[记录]
________________________

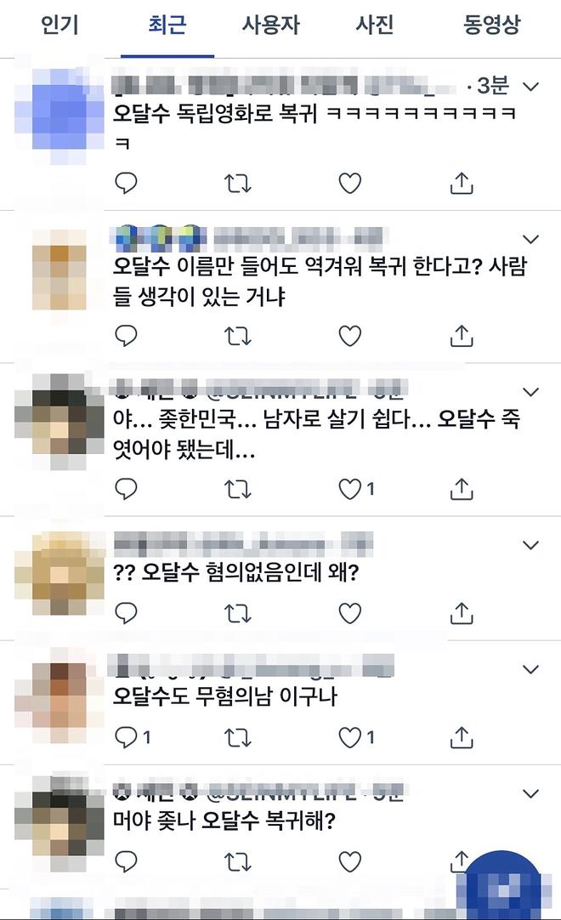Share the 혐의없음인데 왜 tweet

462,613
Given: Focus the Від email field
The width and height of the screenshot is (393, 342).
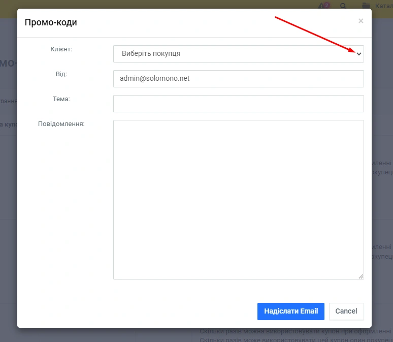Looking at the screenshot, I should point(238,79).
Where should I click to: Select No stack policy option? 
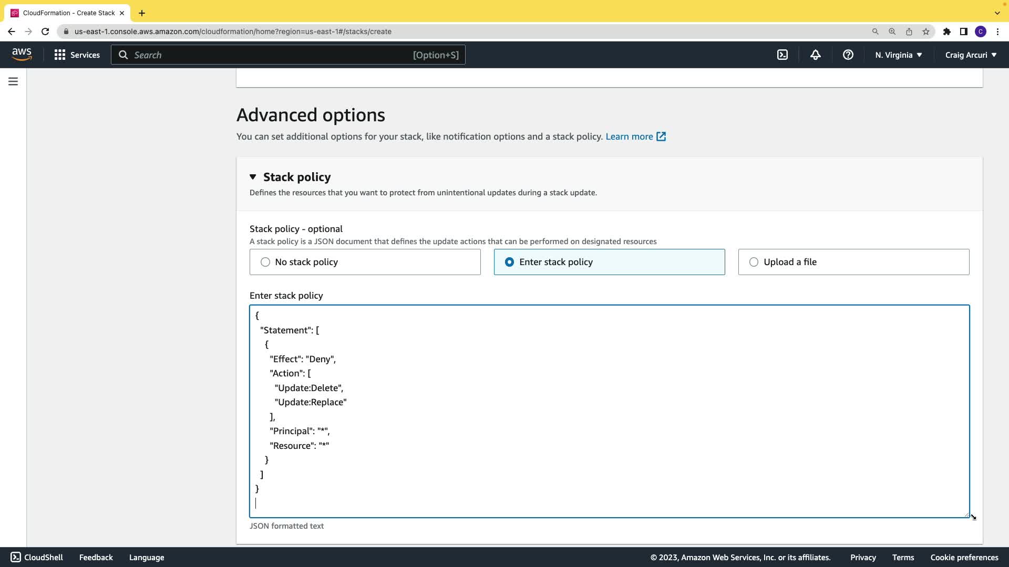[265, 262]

________________________

练习目标:
把上面所有记录逐行原样输出，输出中不要包含图片。

练习输出:
Share the 혐의없음인데 왜 tweet

462,613
Given: Focus the Від email field
The width and height of the screenshot is (393, 342).
Looking at the screenshot, I should point(238,79).
Where should I click to: Select No stack policy option? 
[265, 262]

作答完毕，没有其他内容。